Beginning with St. Hildegard of Bingen (born in 1098), the biographies are presented in chronological order by birth dates. We learn something of the life and circumstances of each one to help us understand the settings from within which they worked or are working.
The selection includes many well-known men, such as Saint Albert the Great, Nicolaus Copernicus, Louis Braille, Father Gregor Mendel, and Father George Lemaître. Some of the lesser-known men we learn about are Blessed Nicolas Steno, considered the father of modern geology; mathematician, Father Christopher Clavius; Father Angelo Secchi, a pioneer in astrophysics; and Jérôme Lejeune, a pediatrician and geneticist who led the Pontifical Academy for Life. More than one-third of those featured are women such as Laura Bassi, the first female professor of physics; researcher and humanitarian, Sister Hilary Ross; mathematician, Maria Agnesi; Sister Mary Kenneth Keller, a pioneer in computer science; and Sister Miriam Michael Stimson, a DNA research pioneer.
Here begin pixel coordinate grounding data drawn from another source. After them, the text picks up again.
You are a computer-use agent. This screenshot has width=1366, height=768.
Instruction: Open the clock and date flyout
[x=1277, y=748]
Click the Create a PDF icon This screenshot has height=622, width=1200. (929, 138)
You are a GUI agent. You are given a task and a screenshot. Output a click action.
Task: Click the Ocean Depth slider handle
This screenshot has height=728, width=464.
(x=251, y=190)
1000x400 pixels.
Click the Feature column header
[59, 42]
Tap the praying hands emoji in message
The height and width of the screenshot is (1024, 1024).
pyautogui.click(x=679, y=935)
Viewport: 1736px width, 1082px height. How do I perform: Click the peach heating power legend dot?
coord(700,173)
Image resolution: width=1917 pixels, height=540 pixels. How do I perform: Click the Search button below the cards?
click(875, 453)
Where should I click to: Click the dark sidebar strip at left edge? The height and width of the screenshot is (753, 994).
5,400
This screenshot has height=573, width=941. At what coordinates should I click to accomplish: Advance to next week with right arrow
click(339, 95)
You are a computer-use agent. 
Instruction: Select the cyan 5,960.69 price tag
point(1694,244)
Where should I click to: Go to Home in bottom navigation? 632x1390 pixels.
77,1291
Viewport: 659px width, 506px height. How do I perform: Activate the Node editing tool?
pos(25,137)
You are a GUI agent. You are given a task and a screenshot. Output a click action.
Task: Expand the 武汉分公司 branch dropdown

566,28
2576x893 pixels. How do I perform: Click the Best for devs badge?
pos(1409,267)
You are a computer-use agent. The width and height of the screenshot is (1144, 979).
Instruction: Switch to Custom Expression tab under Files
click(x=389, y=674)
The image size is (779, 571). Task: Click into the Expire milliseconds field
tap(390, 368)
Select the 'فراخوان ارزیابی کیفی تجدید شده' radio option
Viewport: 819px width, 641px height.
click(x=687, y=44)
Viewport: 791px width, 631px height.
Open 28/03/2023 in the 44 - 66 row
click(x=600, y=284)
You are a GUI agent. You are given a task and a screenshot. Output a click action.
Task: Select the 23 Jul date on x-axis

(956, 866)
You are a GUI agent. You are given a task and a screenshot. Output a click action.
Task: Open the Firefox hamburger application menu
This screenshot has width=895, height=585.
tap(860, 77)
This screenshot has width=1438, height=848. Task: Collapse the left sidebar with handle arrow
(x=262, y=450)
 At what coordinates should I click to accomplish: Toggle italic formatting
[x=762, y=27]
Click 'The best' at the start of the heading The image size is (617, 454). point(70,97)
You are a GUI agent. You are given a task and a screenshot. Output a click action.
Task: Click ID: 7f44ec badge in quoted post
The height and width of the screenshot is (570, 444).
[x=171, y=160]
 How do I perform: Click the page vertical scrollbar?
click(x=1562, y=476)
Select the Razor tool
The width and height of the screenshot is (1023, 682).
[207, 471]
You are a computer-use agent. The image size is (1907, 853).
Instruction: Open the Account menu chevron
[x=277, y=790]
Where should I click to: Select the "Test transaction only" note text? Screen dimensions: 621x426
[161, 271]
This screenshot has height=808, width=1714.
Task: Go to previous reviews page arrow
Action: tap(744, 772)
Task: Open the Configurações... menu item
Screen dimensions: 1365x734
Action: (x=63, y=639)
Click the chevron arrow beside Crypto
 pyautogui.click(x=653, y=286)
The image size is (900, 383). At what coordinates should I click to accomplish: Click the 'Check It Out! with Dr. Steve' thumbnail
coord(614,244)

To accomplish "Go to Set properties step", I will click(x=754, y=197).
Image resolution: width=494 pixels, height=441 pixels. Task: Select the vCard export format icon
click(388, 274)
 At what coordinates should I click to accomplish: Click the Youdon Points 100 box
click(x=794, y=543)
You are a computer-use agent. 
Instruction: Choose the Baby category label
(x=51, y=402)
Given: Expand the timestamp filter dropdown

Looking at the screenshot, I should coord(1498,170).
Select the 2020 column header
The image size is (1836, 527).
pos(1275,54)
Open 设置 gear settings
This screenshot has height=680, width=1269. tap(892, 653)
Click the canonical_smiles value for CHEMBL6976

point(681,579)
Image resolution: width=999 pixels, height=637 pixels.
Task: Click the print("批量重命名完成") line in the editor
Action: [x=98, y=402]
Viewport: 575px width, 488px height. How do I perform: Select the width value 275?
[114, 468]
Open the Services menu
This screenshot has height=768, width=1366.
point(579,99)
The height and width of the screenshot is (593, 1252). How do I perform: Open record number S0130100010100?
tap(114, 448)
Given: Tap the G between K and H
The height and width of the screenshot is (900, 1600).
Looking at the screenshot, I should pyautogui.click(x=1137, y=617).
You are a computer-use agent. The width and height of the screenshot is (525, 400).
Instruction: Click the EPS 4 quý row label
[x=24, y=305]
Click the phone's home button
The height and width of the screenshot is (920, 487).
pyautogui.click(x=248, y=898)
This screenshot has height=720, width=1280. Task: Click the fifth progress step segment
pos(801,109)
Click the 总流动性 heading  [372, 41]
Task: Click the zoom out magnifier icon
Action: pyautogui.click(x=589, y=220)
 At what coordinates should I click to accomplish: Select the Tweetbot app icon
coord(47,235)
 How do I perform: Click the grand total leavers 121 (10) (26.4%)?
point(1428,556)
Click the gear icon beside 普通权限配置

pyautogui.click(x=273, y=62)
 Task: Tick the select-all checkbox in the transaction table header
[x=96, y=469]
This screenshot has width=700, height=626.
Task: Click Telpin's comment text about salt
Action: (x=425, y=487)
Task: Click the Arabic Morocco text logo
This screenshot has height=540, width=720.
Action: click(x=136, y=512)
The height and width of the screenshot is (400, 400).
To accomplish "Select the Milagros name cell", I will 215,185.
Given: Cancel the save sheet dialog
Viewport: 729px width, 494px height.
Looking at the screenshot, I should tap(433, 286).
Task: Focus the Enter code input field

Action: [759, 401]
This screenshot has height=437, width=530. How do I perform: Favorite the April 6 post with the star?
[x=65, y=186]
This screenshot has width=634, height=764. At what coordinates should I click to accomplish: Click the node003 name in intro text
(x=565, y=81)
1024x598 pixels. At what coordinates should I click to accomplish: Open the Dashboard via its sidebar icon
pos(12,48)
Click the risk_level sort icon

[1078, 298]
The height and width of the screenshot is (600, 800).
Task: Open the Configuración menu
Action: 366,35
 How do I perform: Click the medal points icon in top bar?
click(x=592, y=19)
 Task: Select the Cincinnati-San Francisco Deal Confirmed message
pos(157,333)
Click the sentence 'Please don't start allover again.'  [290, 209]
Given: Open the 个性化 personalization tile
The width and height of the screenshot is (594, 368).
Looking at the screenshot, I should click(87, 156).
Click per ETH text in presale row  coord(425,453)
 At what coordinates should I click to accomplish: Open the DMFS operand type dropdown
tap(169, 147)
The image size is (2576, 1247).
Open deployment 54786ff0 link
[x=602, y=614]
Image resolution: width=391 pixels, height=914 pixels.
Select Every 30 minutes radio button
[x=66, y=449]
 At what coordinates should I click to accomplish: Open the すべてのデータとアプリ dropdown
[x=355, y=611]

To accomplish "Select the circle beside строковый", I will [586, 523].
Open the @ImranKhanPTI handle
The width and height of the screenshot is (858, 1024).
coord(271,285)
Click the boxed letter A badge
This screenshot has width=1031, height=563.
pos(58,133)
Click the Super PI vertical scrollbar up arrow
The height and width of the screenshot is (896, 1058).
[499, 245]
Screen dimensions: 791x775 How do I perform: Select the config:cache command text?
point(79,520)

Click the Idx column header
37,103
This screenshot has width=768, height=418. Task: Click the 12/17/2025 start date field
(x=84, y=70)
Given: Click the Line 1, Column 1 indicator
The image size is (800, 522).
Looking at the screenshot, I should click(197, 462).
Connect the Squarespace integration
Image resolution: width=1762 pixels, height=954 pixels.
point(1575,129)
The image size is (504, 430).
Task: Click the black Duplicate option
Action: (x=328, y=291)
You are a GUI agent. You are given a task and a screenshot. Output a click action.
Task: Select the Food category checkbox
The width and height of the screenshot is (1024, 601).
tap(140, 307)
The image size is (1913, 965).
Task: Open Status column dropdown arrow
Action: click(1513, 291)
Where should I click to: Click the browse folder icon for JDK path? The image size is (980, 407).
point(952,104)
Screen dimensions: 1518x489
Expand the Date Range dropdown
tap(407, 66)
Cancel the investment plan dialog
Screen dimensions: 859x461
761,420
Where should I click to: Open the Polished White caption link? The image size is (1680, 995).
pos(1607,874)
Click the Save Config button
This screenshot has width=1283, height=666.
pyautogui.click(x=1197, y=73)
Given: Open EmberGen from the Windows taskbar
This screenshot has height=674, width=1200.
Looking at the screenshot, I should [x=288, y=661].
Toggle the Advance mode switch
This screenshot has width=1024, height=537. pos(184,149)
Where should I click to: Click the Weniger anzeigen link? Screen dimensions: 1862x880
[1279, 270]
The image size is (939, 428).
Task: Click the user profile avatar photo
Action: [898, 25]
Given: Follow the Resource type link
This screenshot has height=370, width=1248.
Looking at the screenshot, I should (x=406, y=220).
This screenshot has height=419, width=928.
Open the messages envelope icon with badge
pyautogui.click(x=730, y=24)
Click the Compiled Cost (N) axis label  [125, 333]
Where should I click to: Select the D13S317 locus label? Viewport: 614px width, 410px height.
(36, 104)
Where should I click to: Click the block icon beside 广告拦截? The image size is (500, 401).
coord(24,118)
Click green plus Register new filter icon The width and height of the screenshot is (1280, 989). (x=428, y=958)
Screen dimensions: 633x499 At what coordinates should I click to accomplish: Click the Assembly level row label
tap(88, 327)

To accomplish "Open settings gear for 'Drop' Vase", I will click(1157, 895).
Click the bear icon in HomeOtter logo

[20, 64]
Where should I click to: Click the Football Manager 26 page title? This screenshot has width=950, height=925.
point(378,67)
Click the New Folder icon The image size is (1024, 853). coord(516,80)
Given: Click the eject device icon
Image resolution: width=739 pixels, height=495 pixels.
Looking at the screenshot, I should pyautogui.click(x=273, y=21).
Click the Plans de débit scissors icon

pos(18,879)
The stories frequently restate the thesis of the book to make sure readers understand that faith and science are compatible. In their biography of Pope Francis, the authors include comments based on the pope’s teaching to support the idea that the theory of evolution is compatible with faith. They say, “Catholicism teaches that God created the universe and holds it in existence. Even creatures that evolve still require a creator to make them exist. God may have used the process of evolution to form the human body.… If Catholics understand that God is always involved in the universe and in the creation of human beings, they do not have to choose between faith and science.” (p.92)
The lovely black-and-white drawings that illustrate this book show each person at work or in the context for which they are celebrated. This should help children comprehend that these are true stories of people who loved God and chose to make a difference in the world through their work. Some of them were more obviously motivated by their faith than others, but the point of the book is that people can participate in the world of science and mathematics while also believing in God… and, sometimes, because they believe in God. Since our modern culture seems intent on convincing everyone that you can’t be an intelligent person who believes in both science and God, this book is a refreshing antidote for that false view of reality.